Vincent proceeds to claim that people who own opinion journals are actually interested only in lobbying politicians and buying votes:
Private money keeps most journals going, and not even a multi-billionaire with nothing else to spend his thrift on is going to waste millions every year on something so noble as ideas for their own sake. Thats not what his magazine is for. Its to further his ideological agenda and, if all goes according to plan, to buy hefty political influence in one of the few remaining ways that John McCain wont ever be able to get his hands on. Opinion. Real votes are being bought. Real politicians being lobbied. Thats the only thing that makes these journals worth the money their owners spend on them, I suspect.

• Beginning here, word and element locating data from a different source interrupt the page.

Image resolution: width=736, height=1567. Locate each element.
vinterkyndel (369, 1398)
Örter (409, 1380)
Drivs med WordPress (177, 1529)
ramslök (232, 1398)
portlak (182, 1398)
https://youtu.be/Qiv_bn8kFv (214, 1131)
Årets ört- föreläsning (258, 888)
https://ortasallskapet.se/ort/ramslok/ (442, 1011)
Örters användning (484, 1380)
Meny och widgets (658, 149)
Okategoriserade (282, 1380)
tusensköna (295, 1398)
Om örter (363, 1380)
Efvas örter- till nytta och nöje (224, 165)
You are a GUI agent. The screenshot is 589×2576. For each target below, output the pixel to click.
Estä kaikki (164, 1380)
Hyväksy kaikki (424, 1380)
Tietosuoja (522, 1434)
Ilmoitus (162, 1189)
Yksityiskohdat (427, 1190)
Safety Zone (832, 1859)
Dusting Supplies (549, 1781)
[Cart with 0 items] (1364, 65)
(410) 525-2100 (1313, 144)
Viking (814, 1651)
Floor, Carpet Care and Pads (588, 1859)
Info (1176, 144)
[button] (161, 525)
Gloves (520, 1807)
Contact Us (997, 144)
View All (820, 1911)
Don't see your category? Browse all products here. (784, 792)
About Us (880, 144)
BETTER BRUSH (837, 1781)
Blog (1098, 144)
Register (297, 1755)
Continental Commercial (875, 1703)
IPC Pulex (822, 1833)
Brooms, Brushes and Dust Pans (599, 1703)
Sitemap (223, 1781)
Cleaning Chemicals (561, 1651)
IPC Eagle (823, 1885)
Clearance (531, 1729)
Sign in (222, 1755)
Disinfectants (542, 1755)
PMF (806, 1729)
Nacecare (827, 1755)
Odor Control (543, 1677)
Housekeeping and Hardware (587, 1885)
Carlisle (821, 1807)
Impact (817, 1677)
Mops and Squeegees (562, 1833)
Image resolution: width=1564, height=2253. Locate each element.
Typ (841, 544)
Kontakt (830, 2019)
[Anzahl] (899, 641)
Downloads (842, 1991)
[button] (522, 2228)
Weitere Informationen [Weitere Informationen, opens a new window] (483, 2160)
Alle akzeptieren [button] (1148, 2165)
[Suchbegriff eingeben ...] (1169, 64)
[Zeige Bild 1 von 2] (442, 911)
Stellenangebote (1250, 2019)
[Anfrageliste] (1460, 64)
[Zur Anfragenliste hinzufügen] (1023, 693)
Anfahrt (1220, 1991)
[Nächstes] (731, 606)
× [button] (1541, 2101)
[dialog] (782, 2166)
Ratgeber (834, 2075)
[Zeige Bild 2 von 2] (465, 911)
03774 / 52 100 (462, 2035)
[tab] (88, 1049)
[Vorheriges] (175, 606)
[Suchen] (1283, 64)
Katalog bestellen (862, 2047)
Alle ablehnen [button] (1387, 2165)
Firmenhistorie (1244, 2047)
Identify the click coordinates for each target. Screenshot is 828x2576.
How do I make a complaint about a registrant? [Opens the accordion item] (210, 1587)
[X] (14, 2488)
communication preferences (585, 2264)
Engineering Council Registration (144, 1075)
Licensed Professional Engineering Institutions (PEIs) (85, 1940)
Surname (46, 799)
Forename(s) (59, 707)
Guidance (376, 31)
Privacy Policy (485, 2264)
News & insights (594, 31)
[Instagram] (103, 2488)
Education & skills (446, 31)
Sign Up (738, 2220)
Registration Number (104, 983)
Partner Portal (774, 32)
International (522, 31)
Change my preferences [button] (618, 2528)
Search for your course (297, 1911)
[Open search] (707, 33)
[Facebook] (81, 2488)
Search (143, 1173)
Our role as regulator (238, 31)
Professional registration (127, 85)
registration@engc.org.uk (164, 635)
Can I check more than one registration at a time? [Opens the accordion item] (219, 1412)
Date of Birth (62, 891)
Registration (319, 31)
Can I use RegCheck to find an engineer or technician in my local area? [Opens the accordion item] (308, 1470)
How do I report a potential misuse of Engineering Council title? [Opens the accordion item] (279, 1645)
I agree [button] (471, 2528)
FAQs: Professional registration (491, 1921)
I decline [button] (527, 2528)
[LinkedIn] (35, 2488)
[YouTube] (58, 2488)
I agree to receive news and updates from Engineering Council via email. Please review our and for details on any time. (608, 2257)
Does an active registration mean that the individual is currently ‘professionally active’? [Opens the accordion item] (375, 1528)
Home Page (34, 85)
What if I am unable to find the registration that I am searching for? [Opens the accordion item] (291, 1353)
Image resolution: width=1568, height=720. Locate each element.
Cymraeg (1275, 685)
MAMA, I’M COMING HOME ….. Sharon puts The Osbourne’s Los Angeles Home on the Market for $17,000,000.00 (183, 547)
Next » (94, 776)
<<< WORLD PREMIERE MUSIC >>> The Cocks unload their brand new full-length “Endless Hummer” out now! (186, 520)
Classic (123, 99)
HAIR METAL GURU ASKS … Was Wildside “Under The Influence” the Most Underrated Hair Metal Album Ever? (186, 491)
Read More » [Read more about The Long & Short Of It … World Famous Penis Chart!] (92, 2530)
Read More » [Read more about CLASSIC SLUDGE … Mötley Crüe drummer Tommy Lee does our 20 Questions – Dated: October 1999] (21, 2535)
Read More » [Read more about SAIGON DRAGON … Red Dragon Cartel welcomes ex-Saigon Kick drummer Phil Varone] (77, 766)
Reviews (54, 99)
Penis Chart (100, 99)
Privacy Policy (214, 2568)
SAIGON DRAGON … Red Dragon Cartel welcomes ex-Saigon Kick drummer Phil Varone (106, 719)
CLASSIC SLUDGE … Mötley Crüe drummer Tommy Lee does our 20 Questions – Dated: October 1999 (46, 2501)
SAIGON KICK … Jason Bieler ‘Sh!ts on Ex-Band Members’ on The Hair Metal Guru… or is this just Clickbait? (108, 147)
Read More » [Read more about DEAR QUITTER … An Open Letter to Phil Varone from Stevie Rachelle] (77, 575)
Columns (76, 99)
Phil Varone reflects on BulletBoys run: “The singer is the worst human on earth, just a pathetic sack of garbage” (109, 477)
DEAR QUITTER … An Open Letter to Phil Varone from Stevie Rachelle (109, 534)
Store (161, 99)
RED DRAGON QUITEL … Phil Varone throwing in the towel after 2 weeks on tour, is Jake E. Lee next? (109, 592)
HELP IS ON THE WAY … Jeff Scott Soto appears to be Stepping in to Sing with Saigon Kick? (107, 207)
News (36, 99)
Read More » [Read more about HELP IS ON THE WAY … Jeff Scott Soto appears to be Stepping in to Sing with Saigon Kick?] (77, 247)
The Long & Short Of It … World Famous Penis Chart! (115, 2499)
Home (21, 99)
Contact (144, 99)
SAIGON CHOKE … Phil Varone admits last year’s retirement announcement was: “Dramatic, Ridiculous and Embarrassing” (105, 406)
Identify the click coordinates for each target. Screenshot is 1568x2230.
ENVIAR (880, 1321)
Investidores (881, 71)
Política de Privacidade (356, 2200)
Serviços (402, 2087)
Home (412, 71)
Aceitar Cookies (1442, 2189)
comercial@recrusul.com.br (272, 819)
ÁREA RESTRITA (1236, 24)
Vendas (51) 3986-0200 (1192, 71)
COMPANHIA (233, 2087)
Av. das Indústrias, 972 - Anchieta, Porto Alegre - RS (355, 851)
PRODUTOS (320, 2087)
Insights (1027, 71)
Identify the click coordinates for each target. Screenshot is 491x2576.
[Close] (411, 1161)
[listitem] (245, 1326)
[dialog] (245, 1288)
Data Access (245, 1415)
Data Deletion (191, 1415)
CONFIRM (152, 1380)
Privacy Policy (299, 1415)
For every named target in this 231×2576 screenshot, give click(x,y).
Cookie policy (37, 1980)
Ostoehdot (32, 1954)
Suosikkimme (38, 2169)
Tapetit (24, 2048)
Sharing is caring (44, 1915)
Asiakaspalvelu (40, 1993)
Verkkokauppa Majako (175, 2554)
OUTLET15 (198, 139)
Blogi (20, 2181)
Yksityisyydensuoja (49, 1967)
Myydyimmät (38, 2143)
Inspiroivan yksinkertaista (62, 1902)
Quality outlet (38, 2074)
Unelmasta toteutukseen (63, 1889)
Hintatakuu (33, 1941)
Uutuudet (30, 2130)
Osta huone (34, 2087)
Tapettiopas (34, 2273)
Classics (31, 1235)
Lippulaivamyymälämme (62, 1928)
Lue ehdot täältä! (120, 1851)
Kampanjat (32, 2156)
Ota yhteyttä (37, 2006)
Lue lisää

Turns out people write opinion pieces in magazines and newspapers to persuade readers to change their, uh, opinions. And this whole sneaky process is bankrolled by the owners, who may even have “ideological agendas” of their own. Golly, I never knew.
According to Vincent, though, we readers are too stupid to change our minds anyway:
The sad truth is that most of us subscribe to magazines and newspapers because we need them to tell us what we think. Remember the voir dire process when you went to do jury duty? Did the lawyers ask you what magazines you subscribe to? If so they did it because its a thumbnail, and for my money, a remarkably reliable way, to get a sense of who you are and what you think. Most of us dont want to be challenged. Were not intellectually secure or curious enough to want to know what the other guy thinks.
Alert to my multi-billionaire readers, and you know who you are: don’t bankroll newspapers and magazines! You’re wasting your cash!
But enough. Vincent has objectivity exactly backwards. It consists in examining your principles, changing them if necessary, making them explicit, and applying them rigorously. “Balance” and “ecumenicism” are J-school bugaboos. Give me more good honest ideology, not less.